• _WHAT THE EXERCISE ASKS_:
Repeat, please, exactly the lines from the one that has "Task: Open more" through the end of the records below, with pictures dropped.

--- RECORDS FOR THE TASK Enclosed Below ---

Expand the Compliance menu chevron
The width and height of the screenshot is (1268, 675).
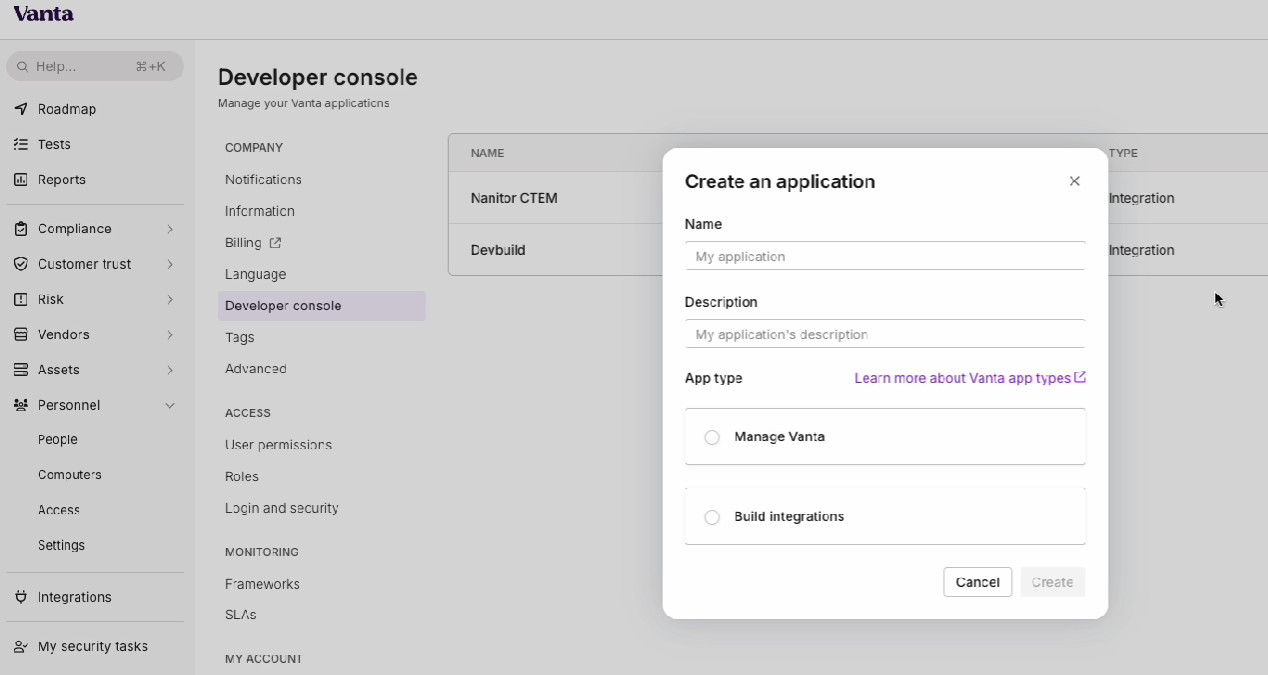click(170, 229)
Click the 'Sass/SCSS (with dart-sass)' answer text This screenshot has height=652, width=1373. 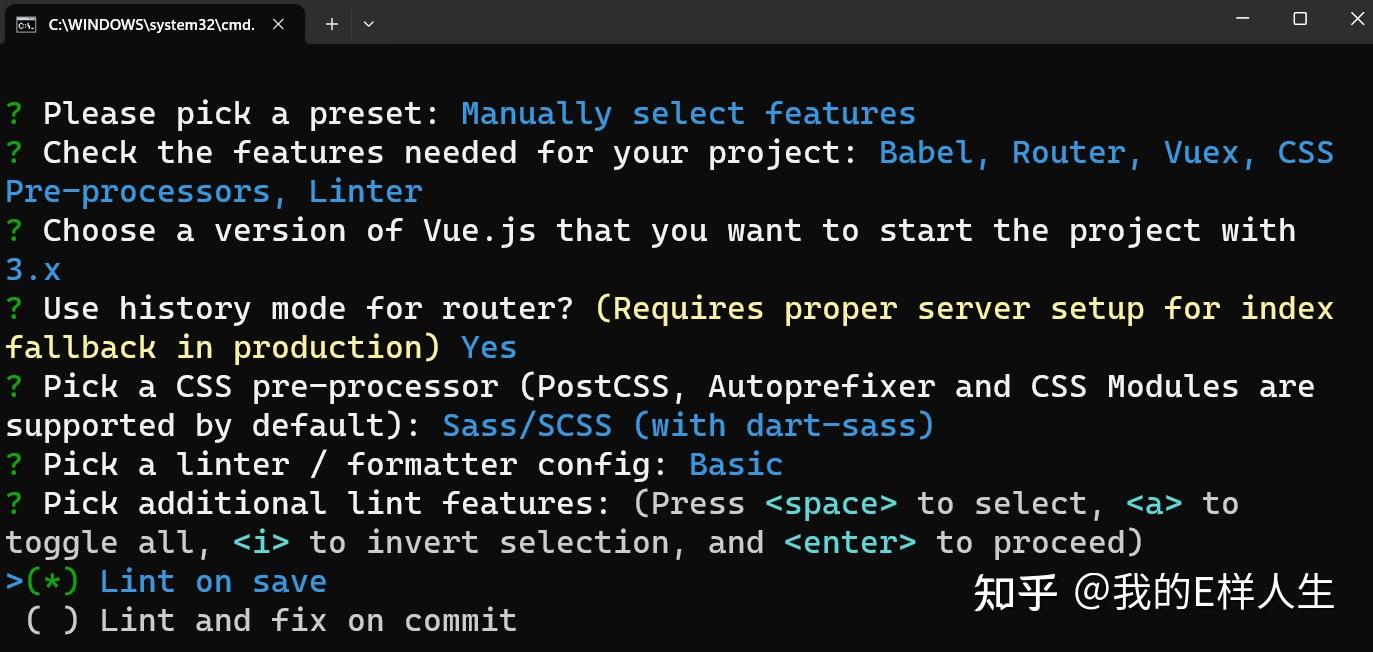[x=688, y=425]
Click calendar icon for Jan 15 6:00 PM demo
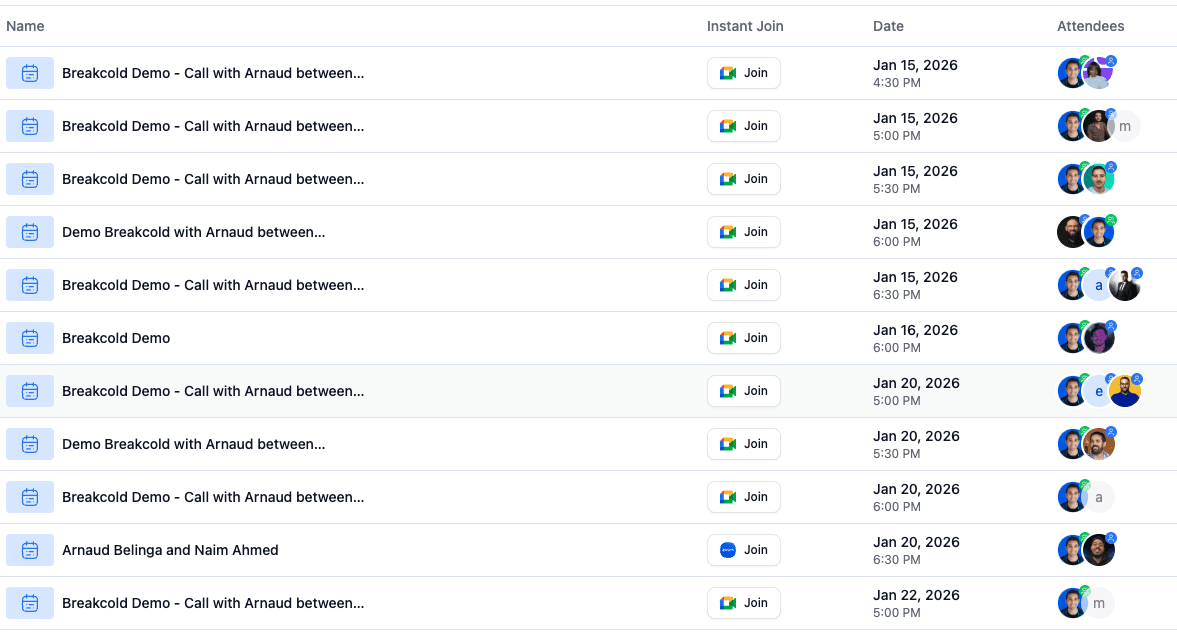1177x633 pixels. [x=30, y=232]
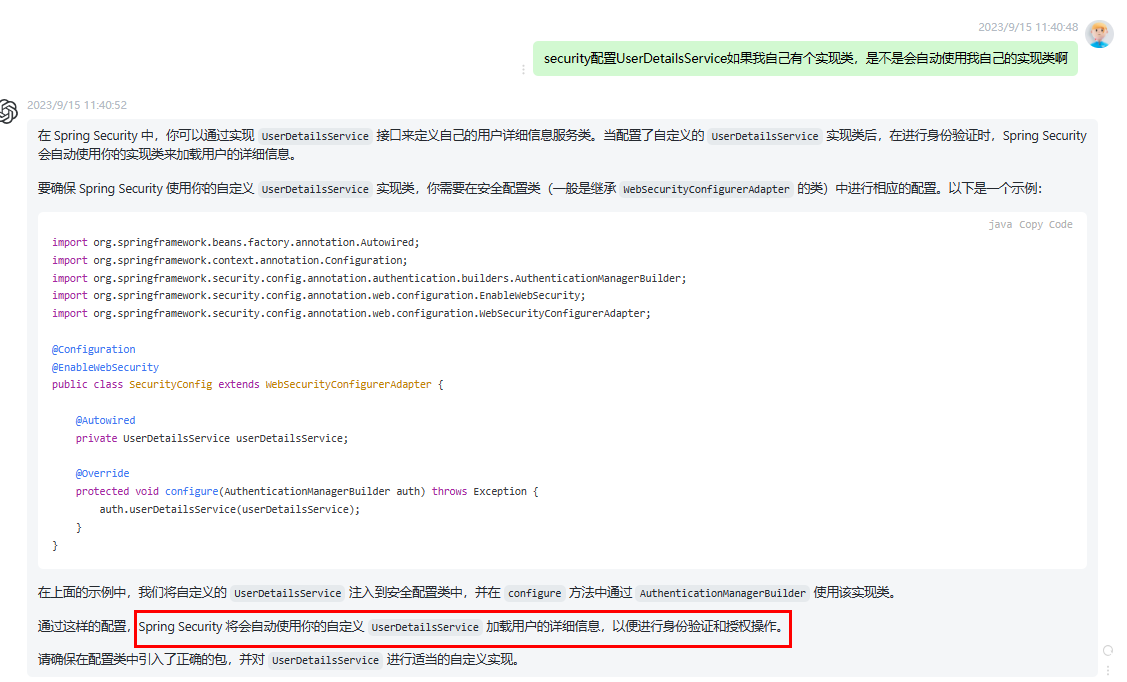
Task: Select the green user question bubble
Action: pos(805,59)
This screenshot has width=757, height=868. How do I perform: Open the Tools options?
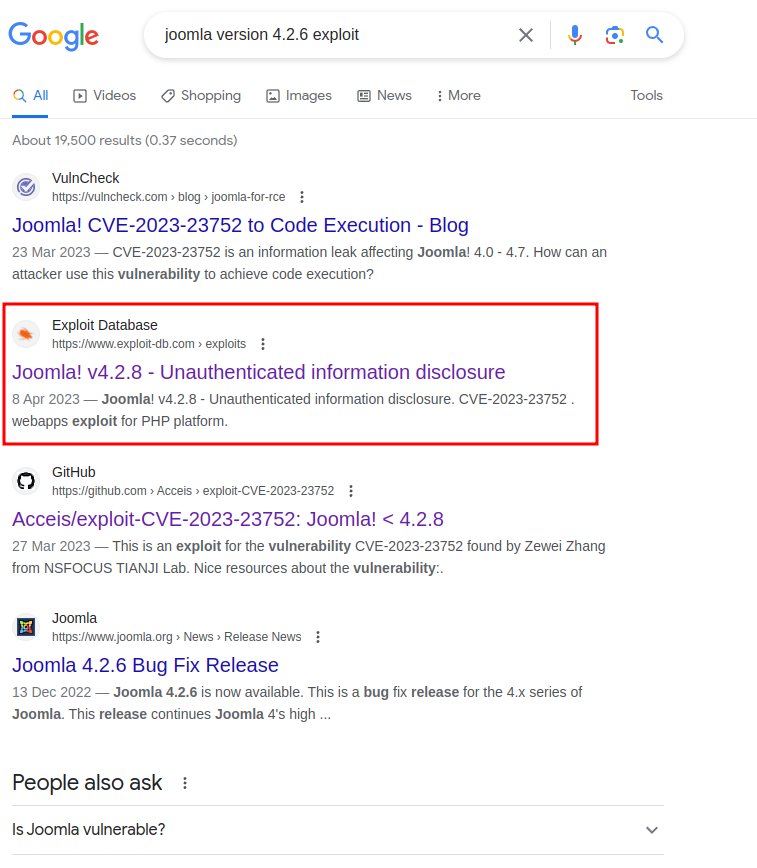(x=646, y=96)
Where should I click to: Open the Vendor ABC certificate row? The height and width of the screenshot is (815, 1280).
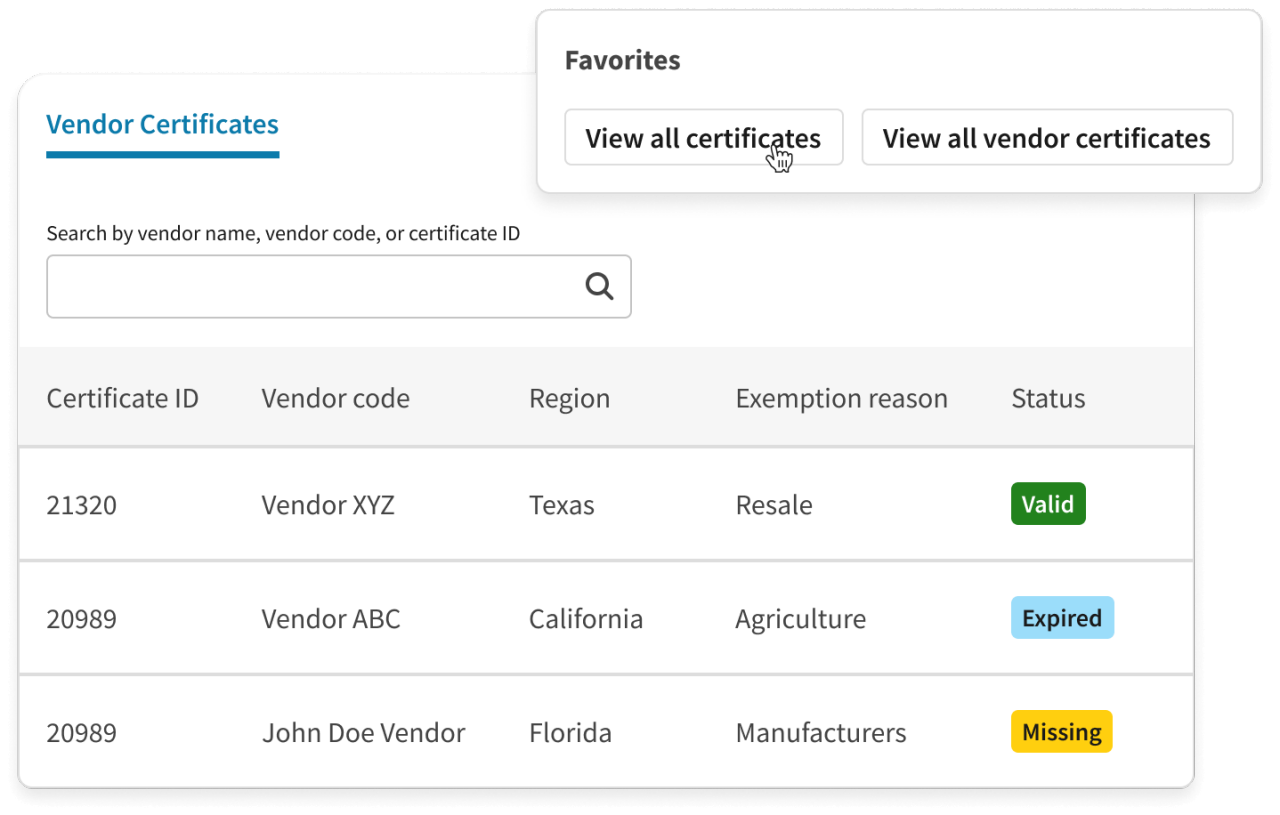pos(330,618)
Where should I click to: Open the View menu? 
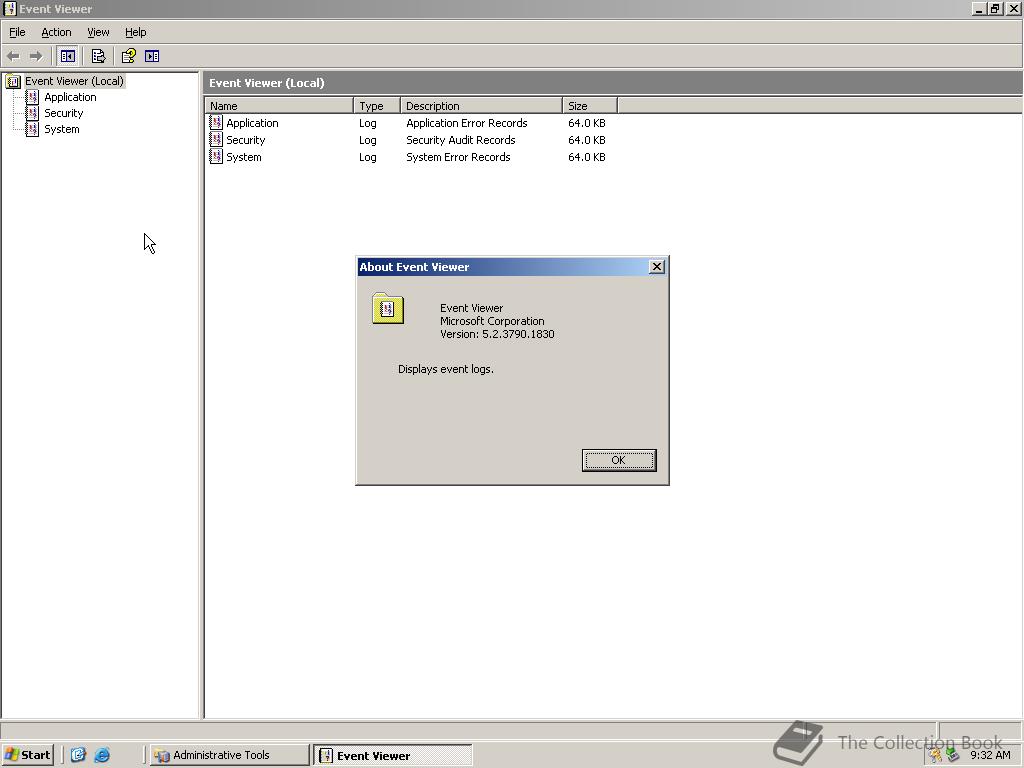point(97,32)
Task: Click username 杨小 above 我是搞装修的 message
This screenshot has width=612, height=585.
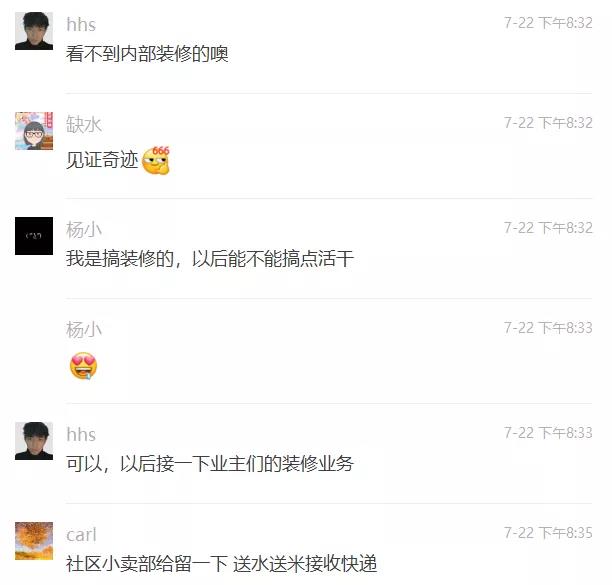Action: point(84,229)
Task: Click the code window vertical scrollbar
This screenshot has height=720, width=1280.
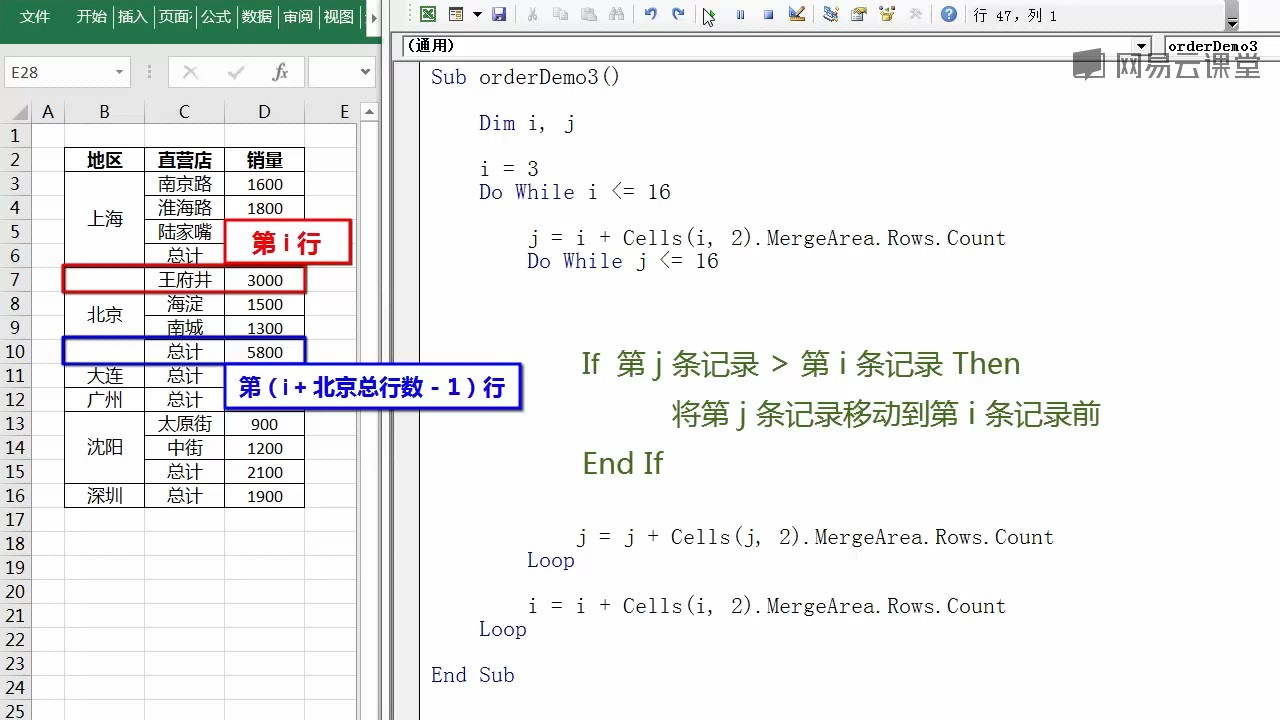Action: pyautogui.click(x=1273, y=400)
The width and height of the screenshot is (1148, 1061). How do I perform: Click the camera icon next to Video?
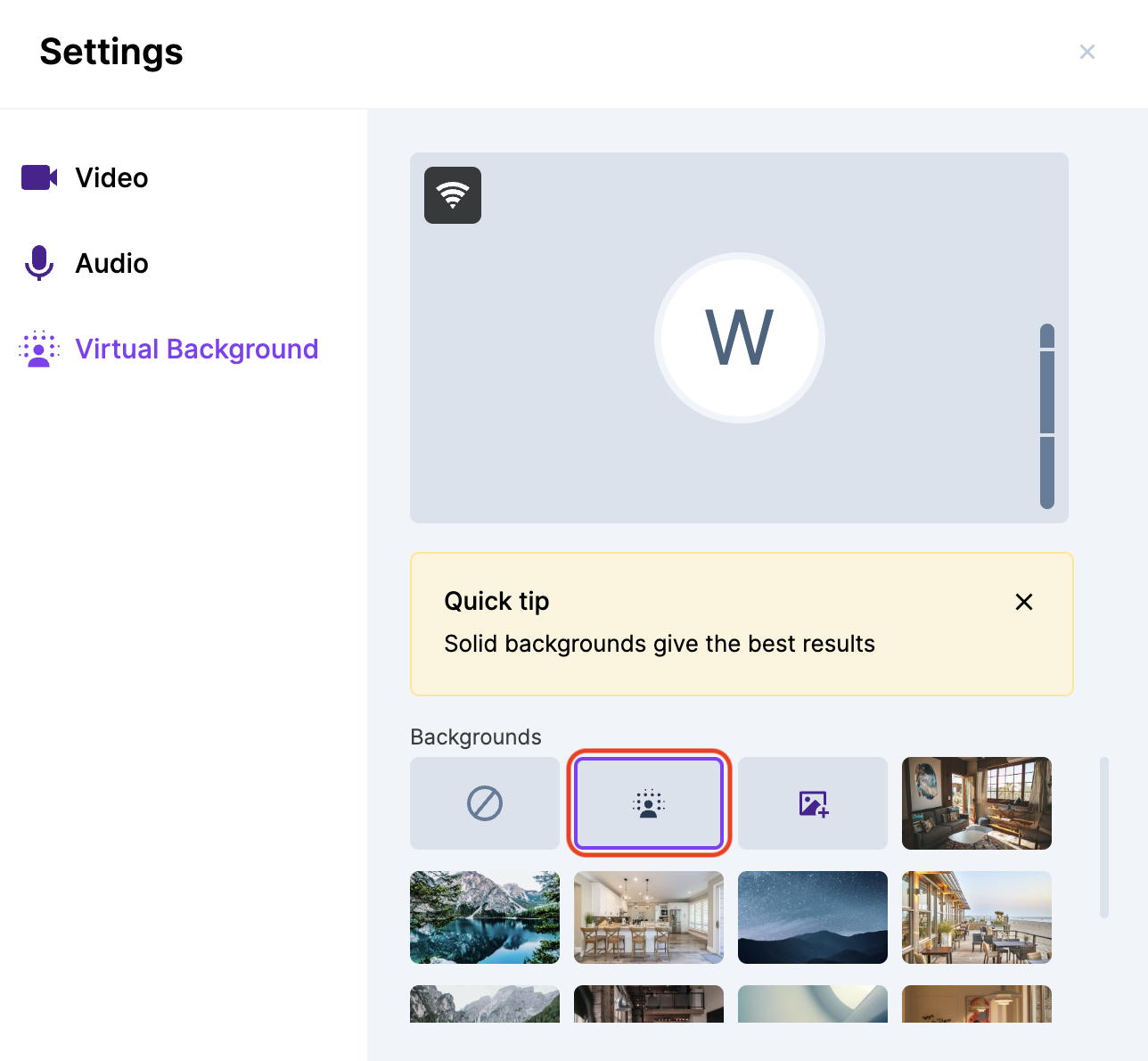[38, 177]
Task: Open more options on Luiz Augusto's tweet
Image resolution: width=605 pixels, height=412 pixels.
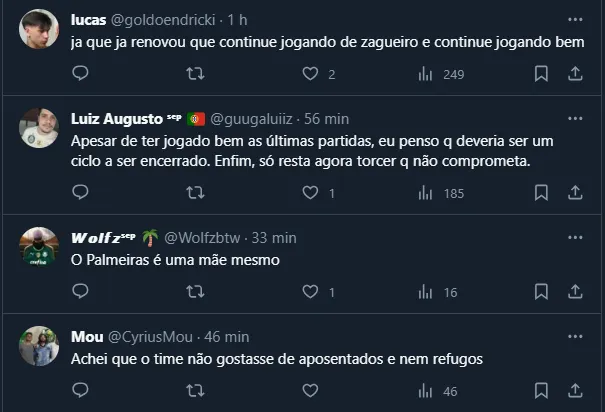Action: [575, 118]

--- End of Enclosed RECORDS FOR THE TASK ---

• _TASK OUTPUT_:
Task: Open more options on Luiz Augusto's tweet
Image resolution: width=605 pixels, height=412 pixels.
Action: [575, 118]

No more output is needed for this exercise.